DIRECTIONS:
• 1. Answer these questions from the market report:
(a) What minimum global corporate tax rate did the G7 agree on?
(b) By how much were Nasdaq futures down?
(c) What is Sebastien Galy's position, and at which firm?
• 2. Duplicate the market report word for word, starting with "Investors were wary" and going on through "Nordea Asset Management.".

TEXT BLOCK:
━━━━━━━━━━━━━━━━━━━━━━━━━━━━━━
World shares were range bound on Monday as markets digested Friday's disappointing U.S. jobs report and a global tax deal between the G7 group of countries, while also looking ahead to inflation data due this week.

Investors were wary about how shares of major tech firms would react to the G7's agreement on a minimum global corporate tax rate of at least 15%, although securing approval from the whole G20 could be a tall order.

So far, the reaction was muted with Nasdaq futures down 0.4% and S&P 500 futures down 0.2%.

I would assume that it is not helping the market in the sense that these Internet giants are going to be taxed more. It has an impact on sentiment in equity markets, but the reality is it has already been priced in, said Sebastien Galy, senior macro strategist at Nordea Asset Management.

So even though equity markets in the U.S. are under pressure on the futures side, I'd expect it not to last till the end of the day, he said.
━━━━━━━━━━━━━━━━━━━━━━━━━━━━━━
INPUT DATA:
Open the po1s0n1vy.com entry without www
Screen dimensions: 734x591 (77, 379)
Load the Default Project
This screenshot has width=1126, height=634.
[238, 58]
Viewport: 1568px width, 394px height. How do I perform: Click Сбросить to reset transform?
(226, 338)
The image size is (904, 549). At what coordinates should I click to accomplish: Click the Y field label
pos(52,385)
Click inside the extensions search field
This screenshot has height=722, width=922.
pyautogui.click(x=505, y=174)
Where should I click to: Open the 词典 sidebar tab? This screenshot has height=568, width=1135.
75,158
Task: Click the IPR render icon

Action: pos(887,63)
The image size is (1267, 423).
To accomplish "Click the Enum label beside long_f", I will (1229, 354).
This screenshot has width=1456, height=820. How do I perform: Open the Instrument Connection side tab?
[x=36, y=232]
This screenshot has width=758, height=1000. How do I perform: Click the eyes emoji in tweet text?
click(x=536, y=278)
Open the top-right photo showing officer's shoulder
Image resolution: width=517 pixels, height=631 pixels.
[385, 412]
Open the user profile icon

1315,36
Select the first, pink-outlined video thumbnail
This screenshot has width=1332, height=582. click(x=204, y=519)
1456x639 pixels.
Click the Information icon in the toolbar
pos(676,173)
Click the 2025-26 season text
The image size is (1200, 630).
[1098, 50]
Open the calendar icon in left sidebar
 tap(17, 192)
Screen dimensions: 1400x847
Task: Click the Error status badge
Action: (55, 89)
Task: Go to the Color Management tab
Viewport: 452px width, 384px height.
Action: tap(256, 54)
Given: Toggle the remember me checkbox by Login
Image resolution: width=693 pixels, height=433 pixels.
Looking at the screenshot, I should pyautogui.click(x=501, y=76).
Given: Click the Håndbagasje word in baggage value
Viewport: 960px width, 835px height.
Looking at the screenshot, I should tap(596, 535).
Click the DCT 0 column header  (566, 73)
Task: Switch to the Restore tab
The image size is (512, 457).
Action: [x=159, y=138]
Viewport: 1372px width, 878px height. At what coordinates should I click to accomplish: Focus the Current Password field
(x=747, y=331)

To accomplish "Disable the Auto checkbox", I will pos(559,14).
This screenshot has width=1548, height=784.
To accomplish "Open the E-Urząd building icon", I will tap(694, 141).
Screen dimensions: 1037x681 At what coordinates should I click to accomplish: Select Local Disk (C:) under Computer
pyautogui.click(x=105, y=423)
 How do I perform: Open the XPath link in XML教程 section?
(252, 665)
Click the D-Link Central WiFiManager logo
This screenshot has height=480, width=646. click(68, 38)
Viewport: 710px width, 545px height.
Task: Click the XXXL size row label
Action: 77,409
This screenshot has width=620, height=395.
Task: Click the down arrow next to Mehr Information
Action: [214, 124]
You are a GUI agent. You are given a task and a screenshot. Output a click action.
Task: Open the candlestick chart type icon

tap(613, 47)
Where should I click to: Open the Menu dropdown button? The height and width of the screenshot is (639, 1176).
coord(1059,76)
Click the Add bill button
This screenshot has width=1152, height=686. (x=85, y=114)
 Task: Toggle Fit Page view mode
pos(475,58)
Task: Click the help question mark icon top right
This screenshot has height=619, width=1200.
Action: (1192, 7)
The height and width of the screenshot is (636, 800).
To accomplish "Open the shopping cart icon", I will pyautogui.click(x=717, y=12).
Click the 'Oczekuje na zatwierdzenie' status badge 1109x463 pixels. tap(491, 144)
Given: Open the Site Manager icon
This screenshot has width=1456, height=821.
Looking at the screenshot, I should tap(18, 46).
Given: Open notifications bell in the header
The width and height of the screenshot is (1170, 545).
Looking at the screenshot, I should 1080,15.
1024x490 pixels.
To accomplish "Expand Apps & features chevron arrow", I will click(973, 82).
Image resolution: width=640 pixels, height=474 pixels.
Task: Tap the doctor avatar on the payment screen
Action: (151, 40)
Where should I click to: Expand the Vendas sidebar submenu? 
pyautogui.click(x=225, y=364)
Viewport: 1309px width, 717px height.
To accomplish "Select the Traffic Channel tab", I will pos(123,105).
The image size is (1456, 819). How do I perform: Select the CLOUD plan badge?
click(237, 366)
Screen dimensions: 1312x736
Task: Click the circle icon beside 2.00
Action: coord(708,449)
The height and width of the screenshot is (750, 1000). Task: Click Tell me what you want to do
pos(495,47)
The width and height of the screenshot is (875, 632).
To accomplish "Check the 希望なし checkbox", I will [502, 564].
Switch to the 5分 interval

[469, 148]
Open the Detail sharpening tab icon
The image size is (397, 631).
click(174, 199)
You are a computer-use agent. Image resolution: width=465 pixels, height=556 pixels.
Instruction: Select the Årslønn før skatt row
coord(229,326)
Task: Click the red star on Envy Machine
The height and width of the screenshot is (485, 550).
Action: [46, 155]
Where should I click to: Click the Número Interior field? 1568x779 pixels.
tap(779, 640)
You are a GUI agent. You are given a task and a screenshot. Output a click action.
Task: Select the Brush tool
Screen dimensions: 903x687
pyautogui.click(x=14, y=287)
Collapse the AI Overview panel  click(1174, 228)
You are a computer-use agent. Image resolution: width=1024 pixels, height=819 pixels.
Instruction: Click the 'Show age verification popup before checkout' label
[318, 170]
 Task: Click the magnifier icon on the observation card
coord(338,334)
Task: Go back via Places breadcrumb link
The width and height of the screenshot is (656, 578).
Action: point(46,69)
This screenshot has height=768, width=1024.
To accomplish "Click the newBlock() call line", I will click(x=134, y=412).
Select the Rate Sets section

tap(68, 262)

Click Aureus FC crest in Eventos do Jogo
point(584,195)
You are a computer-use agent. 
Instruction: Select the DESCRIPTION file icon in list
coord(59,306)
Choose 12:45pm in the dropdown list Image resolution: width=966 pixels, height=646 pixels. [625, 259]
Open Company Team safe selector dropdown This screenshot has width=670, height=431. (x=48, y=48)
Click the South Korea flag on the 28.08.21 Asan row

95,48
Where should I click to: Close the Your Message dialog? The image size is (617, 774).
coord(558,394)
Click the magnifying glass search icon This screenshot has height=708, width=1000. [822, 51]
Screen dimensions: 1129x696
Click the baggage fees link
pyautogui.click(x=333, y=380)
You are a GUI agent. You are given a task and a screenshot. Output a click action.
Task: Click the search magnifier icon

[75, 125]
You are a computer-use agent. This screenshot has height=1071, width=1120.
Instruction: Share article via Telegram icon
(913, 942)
━━━━━━━━━━━━━━━━━━━━━━━━━━━━━━
ANSWERS IN ORDER:
• 1.
(a) At least 15%.
(b) 0.4%.
(c) Senior macro strategist at Nordea Asset Management.

• 2.
Investors were wary about how shares of major tech firms would react to the G7's agreement on a minimum global corporate tax rate of at least 15%, although securing approval from the whole G20 could be a tall order.

So far, the reaction was muted with Nasdaq futures down 0.4% and S&P 500 futures down 0.2%.

I would assume that it is not helping the market in the sense that these Internet giants are going to be taxed more. It has an impact on sentiment in equity markets, but the reality is it has already been priced in, said Sebastien Galy, senior macro strategist at Nordea Asset Management.